• [Problem statement]
Every entry below, from first to last, should be copied exactly.

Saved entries
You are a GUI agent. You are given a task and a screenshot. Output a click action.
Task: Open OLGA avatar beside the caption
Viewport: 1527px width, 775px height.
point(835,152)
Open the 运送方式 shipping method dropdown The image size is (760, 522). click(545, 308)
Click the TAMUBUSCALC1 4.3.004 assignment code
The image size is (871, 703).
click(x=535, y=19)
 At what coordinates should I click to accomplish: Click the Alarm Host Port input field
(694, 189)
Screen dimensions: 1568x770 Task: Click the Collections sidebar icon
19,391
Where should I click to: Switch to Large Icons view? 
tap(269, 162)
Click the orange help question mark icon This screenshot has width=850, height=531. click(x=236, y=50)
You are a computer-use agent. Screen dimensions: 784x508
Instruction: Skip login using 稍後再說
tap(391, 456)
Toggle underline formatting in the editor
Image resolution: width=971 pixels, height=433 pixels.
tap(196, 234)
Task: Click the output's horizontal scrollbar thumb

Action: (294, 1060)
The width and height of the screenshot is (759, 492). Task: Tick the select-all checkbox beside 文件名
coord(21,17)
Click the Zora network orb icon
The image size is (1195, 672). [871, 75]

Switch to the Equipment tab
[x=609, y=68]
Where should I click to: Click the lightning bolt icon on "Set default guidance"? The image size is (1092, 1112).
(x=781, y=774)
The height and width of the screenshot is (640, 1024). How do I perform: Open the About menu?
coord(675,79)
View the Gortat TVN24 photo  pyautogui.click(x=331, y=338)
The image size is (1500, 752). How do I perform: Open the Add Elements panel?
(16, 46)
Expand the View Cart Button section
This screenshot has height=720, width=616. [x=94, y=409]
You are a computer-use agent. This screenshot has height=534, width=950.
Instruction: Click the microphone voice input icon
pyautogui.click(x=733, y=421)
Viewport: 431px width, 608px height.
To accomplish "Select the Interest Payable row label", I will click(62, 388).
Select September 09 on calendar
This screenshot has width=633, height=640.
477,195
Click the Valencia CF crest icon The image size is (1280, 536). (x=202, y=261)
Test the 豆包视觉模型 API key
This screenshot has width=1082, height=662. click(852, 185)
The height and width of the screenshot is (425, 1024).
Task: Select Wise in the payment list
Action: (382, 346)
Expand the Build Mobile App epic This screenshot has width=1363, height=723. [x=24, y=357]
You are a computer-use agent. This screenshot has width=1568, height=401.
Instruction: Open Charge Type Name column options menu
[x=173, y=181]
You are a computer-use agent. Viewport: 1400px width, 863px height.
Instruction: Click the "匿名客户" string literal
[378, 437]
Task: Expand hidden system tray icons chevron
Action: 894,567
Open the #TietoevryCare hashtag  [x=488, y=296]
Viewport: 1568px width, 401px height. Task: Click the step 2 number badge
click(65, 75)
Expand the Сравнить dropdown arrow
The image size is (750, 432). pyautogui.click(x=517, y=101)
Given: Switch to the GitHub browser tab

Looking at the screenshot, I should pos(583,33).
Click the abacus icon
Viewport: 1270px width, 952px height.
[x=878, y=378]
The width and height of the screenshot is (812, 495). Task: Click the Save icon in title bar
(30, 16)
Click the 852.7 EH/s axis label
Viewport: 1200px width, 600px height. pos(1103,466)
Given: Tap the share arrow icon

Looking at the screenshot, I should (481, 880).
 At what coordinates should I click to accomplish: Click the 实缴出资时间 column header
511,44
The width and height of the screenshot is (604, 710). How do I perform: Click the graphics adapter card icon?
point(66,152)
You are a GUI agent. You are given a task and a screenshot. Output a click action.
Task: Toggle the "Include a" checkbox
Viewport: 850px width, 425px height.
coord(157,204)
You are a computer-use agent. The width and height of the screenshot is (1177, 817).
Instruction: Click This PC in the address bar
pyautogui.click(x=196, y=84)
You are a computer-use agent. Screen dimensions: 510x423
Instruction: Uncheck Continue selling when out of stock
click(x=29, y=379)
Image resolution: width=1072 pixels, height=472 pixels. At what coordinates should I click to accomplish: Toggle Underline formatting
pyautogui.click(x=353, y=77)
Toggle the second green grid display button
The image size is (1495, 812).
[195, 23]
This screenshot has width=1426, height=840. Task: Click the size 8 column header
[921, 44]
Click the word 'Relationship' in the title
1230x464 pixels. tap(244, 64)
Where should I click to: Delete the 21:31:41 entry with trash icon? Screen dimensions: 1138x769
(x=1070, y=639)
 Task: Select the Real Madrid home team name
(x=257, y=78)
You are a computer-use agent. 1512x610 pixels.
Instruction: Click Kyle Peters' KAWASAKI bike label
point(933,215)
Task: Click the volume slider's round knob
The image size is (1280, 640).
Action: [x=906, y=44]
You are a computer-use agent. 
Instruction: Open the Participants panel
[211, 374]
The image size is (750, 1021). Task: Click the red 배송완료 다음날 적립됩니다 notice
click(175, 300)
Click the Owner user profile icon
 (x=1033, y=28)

• [Answer to this problem]
You are a GUI agent. You are given a task and a screenshot. Output a click action.
Task: Open OLGA avatar beside the caption
Viewport: 1527px width, 775px height.
point(835,152)
Open the 运送方式 shipping method dropdown The image size is (760, 522). click(545, 308)
Click the TAMUBUSCALC1 4.3.004 assignment code
The image size is (871, 703).
click(x=535, y=19)
 At what coordinates should I click to accomplish: Click the Alarm Host Port input field
(694, 189)
Screen dimensions: 1568x770 Task: Click the Collections sidebar icon
19,391
Where should I click to: Switch to Large Icons view? 
tap(269, 162)
Click the orange help question mark icon This screenshot has width=850, height=531. click(x=236, y=50)
You are a computer-use agent. Screen dimensions: 784x508
Instruction: Skip login using 稍後再說
tap(391, 456)
Toggle underline formatting in the editor
Image resolution: width=971 pixels, height=433 pixels.
tap(196, 234)
Task: Click the output's horizontal scrollbar thumb

Action: (294, 1060)
The width and height of the screenshot is (759, 492). Task: Tick the select-all checkbox beside 文件名
coord(21,17)
Click the Zora network orb icon
The image size is (1195, 672). [871, 75]

Switch to the Equipment tab
[x=609, y=68]
Where should I click to: Click the lightning bolt icon on "Set default guidance"? The image size is (1092, 1112).
(x=781, y=774)
The height and width of the screenshot is (640, 1024). How do I perform: Open the About menu?
coord(675,79)
View the Gortat TVN24 photo  pyautogui.click(x=331, y=338)
The image size is (1500, 752). How do I perform: Open the Add Elements panel?
(16, 46)
Expand the View Cart Button section
This screenshot has height=720, width=616. [x=94, y=409]
You are a computer-use agent. This screenshot has height=534, width=950.
Instruction: Click the microphone voice input icon
pyautogui.click(x=733, y=421)
Viewport: 431px width, 608px height.
To accomplish "Select the Interest Payable row label", I will click(62, 388).
Select September 09 on calendar
This screenshot has width=633, height=640.
477,195
Click the Valencia CF crest icon The image size is (1280, 536). (x=202, y=261)
Test the 豆包视觉模型 API key
This screenshot has width=1082, height=662. click(852, 185)
The height and width of the screenshot is (425, 1024).
Task: Select Wise in the payment list
Action: (382, 346)
Expand the Build Mobile App epic This screenshot has width=1363, height=723. [x=24, y=357]
You are a computer-use agent. This screenshot has width=1568, height=401.
Instruction: Open Charge Type Name column options menu
[x=173, y=181]
You are a computer-use agent. Viewport: 1400px width, 863px height.
Instruction: Click the "匿名客户" string literal
[378, 437]
Task: Expand hidden system tray icons chevron
Action: 894,567
Open the #TietoevryCare hashtag  [x=488, y=296]
Viewport: 1568px width, 401px height. Task: Click the step 2 number badge
click(65, 75)
Expand the Сравнить dropdown arrow
The image size is (750, 432). pyautogui.click(x=517, y=101)
Given: Switch to the GitHub browser tab

Looking at the screenshot, I should pos(583,33).
Click the abacus icon
Viewport: 1270px width, 952px height.
[x=878, y=378]
The width and height of the screenshot is (812, 495). Task: Click the Save icon in title bar
(30, 16)
Click the 852.7 EH/s axis label
Viewport: 1200px width, 600px height. pos(1103,466)
Given: Tap the share arrow icon

Looking at the screenshot, I should (481, 880).
 At what coordinates should I click to accomplish: Click the 实缴出资时间 column header
511,44
The width and height of the screenshot is (604, 710). How do I perform: Click the graphics adapter card icon?
point(66,152)
You are a GUI agent. You are given a task and a screenshot. Output a click action.
Task: Toggle the "Include a" checkbox
Viewport: 850px width, 425px height.
coord(157,204)
You are a computer-use agent. The width and height of the screenshot is (1177, 817).
Instruction: Click This PC in the address bar
pyautogui.click(x=196, y=84)
You are a computer-use agent. Screen dimensions: 510x423
Instruction: Uncheck Continue selling when out of stock
click(x=29, y=379)
Image resolution: width=1072 pixels, height=472 pixels. At what coordinates should I click to accomplish: Toggle Underline formatting
pyautogui.click(x=353, y=77)
Toggle the second green grid display button
The image size is (1495, 812).
[195, 23]
This screenshot has width=1426, height=840. Task: Click the size 8 column header
[921, 44]
Click the word 'Relationship' in the title
1230x464 pixels. tap(244, 64)
Where should I click to: Delete the 21:31:41 entry with trash icon? Screen dimensions: 1138x769
(x=1070, y=639)
 Task: Select the Real Madrid home team name
(x=257, y=78)
You are a computer-use agent. 1512x610 pixels.
Instruction: Click Kyle Peters' KAWASAKI bike label
point(933,215)
Task: Click the volume slider's round knob
The image size is (1280, 640).
Action: [x=906, y=44]
You are a computer-use agent. 
Instruction: Open the Participants panel
[211, 374]
The image size is (750, 1021). Task: Click the red 배송완료 다음날 적립됩니다 notice
click(175, 300)
Click the Owner user profile icon
 (x=1033, y=28)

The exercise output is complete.